A series of “unconventional” CD4+ T cell epitopes may exist that additionally contribute to the loss of tolerance in autoimmune type 1 diabetes, according to Guyer et al. (p. 85). While the development of type 1 diabetes is usually attributed to the appearance of islet autoantibodies, there is additional loss of T-cell tolerance to insulin and other islet antigens. For several reasons, there has been suspicion that T-cell epitopes exist beyond those for the “classical” antigens, prompting the investigation. The authors, who initially used a screening algorithm, identified 145 candidate peptides for subsequent binding assays. Thirty-five candidate peptides had detectable binding. Of those, the authors then identified three peptides with the required immunogenicity (i.e., toward CD4+ T cells). One peptide, termed CCNI, was novel (i.e., a neoepitope), while the other two, PCSK2 and UCN3, were conventional epitopes but were also considered unconventional in that they usually show immunogenicity for CD8+ T cells. In T-cell expansions from 15 individuals with type 1 diabetes, 8 showed positive staining for UCN3, 4 had positive staining for PCSK2, and 5 had positive staining for CCNI. They could also be detected in nearly all peripheral blood samples of 10 individuals with type 1 diabetes. T cells targeting the different epitopes had various phenotypes, with those targeting CCNI and PCSK2 having a Th1-like surface phenotype and those targeting UCN3 a Th2-like surface phenotype.
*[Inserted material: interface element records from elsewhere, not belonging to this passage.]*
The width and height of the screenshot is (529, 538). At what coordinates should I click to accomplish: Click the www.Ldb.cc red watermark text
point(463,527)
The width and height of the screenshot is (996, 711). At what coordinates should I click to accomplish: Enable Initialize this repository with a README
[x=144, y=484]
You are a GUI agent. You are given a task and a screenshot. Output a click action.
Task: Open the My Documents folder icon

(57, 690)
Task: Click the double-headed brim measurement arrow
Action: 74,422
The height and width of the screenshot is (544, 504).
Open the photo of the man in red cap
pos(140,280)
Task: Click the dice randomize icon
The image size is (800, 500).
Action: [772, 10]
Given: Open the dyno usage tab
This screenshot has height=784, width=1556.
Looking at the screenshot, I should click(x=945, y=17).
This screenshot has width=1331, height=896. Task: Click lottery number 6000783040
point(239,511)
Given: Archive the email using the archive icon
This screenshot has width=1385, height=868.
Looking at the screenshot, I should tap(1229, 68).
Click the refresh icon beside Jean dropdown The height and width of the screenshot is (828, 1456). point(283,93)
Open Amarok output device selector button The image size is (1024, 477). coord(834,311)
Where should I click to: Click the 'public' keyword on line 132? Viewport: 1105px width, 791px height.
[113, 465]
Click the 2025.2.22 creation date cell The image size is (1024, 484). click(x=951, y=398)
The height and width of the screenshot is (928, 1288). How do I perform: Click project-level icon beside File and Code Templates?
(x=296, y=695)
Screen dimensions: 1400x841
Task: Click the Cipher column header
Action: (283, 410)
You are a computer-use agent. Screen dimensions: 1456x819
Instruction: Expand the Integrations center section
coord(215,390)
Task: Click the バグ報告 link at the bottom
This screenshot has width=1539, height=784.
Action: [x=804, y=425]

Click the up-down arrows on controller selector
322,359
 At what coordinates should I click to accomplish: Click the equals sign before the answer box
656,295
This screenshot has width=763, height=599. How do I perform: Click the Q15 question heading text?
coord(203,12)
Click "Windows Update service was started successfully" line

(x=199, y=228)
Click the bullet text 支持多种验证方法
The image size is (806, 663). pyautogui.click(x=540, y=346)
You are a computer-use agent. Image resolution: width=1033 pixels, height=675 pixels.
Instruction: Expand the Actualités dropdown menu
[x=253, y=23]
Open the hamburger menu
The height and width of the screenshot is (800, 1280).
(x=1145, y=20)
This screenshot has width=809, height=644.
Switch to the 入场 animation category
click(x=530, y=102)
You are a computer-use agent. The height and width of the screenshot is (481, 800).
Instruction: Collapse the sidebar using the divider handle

The combined frequency of epitope-specific T cells was significantly higher in individuals with type 1 diabetes than in matched control participants. The authors note that frequencies of T cells for the individual epitopes mostly trended toward being higher in type 1 diabetes, but there was no significant difference compared with controls. T cells that recognize PCSK2 could also be detected in islets from a Network for Pancreatic Organ Donors with Diabetes (nPOD) pancreas donor, which the authors say supports the relevance of the three epitopes in disease. “Collectively, our findings introduce UCN3 as a potentially relevant CD4+ T-cell antigen and strongly suggest that the CCNI splice variant and PCSK2 are important T-cell targets in type 1 diabetes,” they write.

Heat map showing variable frequencies of T cells specific for novel epitopes in 10 subjects with type 1 diabetes.

Heat map showing variable frequencies of T cells specific for novel epitopes in 10 subjects with type 1 diabetes.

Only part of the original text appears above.